According to Aitaro, the Palau community has a lot of respect for Dr. Kuartei, and they are willing to do what the minister asks. "It’s going to be tough," said AItaro. "But I agree with the minister. We need to start it and we need to learn from it. Then hopefully what we learn can also be transferred to the other government offices." Aitaro added that it will be nice to go to offices and not see people chewing and spitting just anywhere.

Kesolei also thinks that it’s going to be a challenge for the MOH because betel nut chewing is deeply engraved in Palau’s culture. "We’re not stopping people from chewing betel nut. But when you spit, spit responsibly. Don’t just spit on flower pots or parking lot. Each individual is responsible for his own chewing habit and then we can all make a better environment," he said.

The challenge, according to Aitaro, lies in handling the stress that it will give to the hospital staff. "In terms of the elders, for example, chewing betel nut is already part of their lives. Will prohibiting them to chew add more stress?" he said. He added that that stress would be translated to the nurses. "Will the nurses get upset because the patients are more agitated or stressed because of not being able to chew betel nut?" He said things like these are to be considered.

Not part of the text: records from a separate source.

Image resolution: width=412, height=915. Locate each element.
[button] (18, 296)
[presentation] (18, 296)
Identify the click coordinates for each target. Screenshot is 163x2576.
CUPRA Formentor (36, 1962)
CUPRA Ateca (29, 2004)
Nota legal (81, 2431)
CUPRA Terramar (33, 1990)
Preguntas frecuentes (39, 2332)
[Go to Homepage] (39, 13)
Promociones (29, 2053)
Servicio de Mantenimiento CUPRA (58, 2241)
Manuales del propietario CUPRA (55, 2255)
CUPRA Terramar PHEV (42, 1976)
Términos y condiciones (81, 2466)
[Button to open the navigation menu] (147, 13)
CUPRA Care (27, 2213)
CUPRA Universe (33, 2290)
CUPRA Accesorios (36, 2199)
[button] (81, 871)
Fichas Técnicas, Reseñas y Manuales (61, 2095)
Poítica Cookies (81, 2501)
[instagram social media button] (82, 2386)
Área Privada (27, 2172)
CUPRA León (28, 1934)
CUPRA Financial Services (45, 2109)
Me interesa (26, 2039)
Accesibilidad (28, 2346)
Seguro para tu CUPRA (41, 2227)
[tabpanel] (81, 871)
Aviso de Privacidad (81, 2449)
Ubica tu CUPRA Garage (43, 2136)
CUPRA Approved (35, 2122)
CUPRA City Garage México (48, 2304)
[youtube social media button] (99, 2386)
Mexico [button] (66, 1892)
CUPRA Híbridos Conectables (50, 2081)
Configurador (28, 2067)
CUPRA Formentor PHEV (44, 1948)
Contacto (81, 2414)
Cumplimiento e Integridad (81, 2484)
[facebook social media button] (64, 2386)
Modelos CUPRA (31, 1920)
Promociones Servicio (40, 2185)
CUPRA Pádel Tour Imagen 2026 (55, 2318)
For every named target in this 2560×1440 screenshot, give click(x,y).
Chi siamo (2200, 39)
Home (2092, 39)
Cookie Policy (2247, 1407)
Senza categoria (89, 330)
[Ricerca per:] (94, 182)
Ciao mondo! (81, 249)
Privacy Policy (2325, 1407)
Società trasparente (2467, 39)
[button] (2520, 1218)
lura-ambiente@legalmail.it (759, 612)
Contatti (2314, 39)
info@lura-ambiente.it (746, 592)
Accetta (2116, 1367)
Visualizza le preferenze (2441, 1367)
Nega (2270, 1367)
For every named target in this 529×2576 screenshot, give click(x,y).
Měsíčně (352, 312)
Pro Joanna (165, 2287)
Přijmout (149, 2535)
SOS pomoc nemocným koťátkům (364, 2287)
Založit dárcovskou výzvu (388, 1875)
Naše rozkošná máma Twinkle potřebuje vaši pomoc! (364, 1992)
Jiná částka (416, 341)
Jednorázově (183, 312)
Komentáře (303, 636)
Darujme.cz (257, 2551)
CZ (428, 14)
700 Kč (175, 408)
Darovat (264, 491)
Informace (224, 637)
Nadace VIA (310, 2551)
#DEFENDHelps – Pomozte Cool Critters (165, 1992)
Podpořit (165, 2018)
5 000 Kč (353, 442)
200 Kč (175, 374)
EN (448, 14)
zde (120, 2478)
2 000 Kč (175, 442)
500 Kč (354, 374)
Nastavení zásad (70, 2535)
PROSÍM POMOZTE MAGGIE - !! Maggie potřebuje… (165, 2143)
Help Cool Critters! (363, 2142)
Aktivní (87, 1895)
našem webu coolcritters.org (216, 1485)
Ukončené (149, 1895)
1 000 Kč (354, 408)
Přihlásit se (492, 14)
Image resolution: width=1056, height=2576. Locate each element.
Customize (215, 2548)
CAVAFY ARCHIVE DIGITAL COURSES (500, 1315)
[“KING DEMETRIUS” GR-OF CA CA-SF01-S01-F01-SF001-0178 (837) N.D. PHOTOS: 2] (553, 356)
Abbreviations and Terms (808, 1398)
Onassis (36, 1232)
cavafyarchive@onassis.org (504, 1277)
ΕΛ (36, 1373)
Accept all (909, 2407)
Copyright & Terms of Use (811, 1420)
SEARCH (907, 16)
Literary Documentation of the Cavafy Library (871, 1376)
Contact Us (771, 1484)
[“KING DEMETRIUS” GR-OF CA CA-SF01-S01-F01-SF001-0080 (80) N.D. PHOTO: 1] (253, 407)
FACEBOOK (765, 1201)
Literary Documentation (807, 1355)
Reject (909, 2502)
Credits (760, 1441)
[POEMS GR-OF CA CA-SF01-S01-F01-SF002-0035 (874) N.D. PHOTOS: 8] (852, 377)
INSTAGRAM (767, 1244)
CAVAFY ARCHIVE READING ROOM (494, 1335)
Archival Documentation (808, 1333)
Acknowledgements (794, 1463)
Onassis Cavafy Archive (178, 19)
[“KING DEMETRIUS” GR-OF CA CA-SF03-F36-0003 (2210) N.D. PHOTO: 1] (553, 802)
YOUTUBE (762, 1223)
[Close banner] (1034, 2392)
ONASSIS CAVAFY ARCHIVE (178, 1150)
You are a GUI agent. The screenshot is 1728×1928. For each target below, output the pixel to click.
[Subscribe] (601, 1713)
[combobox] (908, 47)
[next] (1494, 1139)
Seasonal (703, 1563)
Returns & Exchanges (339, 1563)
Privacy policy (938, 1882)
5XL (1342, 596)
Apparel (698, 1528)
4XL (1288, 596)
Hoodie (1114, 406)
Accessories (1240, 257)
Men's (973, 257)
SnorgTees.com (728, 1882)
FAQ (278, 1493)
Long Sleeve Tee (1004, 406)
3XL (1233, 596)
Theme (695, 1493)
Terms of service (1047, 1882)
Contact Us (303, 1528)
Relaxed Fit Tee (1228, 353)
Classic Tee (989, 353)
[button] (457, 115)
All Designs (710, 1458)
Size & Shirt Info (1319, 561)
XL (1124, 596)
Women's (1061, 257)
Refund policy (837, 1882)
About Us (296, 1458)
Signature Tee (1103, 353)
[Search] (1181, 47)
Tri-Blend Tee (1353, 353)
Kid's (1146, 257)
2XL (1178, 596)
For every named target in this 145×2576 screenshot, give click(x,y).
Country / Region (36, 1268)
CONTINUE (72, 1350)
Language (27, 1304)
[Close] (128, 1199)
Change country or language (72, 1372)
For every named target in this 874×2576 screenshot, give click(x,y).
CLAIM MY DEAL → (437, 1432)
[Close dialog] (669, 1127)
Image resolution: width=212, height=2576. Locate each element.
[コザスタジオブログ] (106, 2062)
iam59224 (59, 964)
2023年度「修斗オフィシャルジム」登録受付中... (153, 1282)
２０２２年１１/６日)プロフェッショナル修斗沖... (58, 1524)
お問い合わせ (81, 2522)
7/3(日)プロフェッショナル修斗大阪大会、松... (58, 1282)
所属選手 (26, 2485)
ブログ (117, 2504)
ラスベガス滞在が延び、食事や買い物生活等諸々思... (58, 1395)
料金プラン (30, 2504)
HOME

In some cases, Aitaro added, it might also cause severe psychology because the more you deny some people, they will just hide and still chew. "We have to make sure that this will be done morally and responsibly," he said.

Kesolei said people are not used to new policies. "Chewing is part of their lifestyle; they have been doing it for so long. But we need to educate people and make them aware of the positive things that will come out of the proposal."